Top leaders of the Department of Energy (DOE) and Department of Finance (DOF) vowed to work together to harmonize the country’s carbon emissions reduction commitment at the 26th Conference of the Parties (COP26) Climate Change Summit in Glasgow, Scotland.
In an interview with the media, National Transmission Corporation (TransCo) President Melvin A. Matibag indicated that “in the coming days, DOE and DOF will come out with statements that will be united and something that we will be pushing as a stand of the country.” Matibag said this in reference to the COP26 pledge of the Philippines in line with the Paris Agreement.
Matibag is closely working with Energy Secretary Alfonso G. Cusi. As a company, TransCo will also help support the development of transmission facilities in off-grid areas that could then underpin the deployment of renewable energy (RE) technologies in these domains.
Relevant stakeholders in the energy sector, however, took note of the disparity in the pronouncements given by the DOF and DOE when it comes to strategies on how the country can pare down its carbon footprints.
The finance department is pushing for prospective gradual phaseout of coal plants through the propounded energy transition mechanism (ETM), which will then enable the scrapping of coal plants in the energy mix within 10 to 15-year timeframe.
But in the strategies fleshed out by the DOE, the coal phaseout game plan is conspicuously missing – and Cusi has also been very vocal that he is not advocating it even if the DOE has previously declared a moratorium on new coal plant developments.
The energy chief argued that any immediate plans to get rid of coal plants in the country’s power system could compromise energy security concerns.
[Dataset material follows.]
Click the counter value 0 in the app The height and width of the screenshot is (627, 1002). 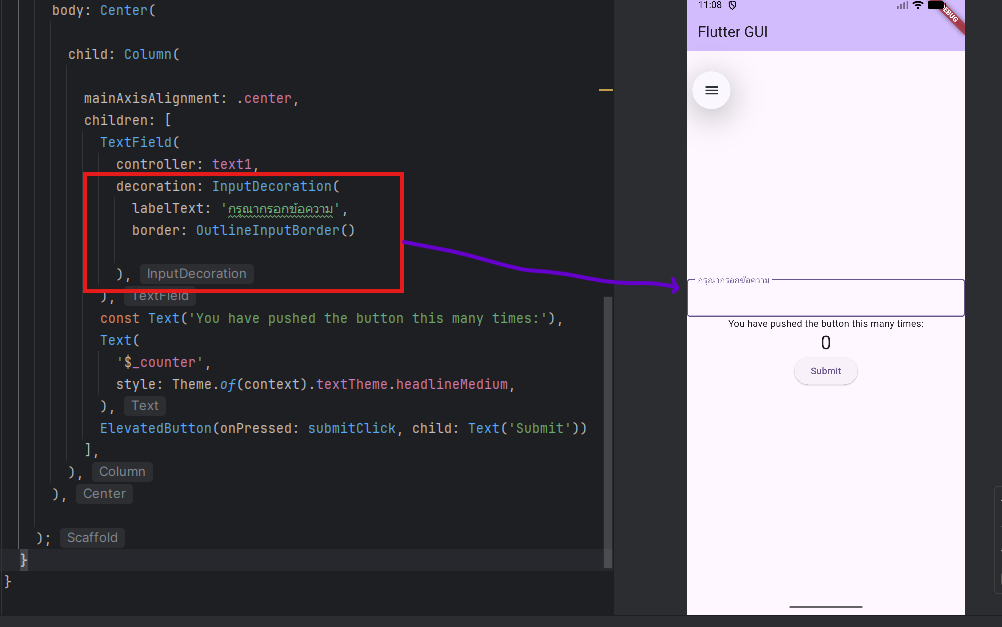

Also, if their capacities will be taken out without proper planning and without guaranteed replacements, this could result in unwanted blackouts that could then endanger the Philippine economy’s recovery.
Given the diverging stand of the two agencies when it comes to targets of ditching coal in the energy mix, Matibag noted that “the DOE and DOF have been having a lot of meetings and conferences regarding the matter, so that they can somehow have a united position in our commitment with COP26.”
The TransCo chief executive added “when Secretary (Carlos) Dominguez arrived from Glasgow from the summit, I know that there was a meeting between the two secretaries regarding their commitments.”
So far though, the two agencies are in sync when it comes to ramping up RE installations as well as in stimulating energy efficiency programs and ventures to achieve the country’s aspiration for a clean energy future.
The other CO2 reduction approaches set forth by the DOE under the Philippine Energy Plan (PEP) are electrification of the transport sector, widening the base of investments and production of biofuels, and embrace of innovative technologies such as battery storage and hydrogen.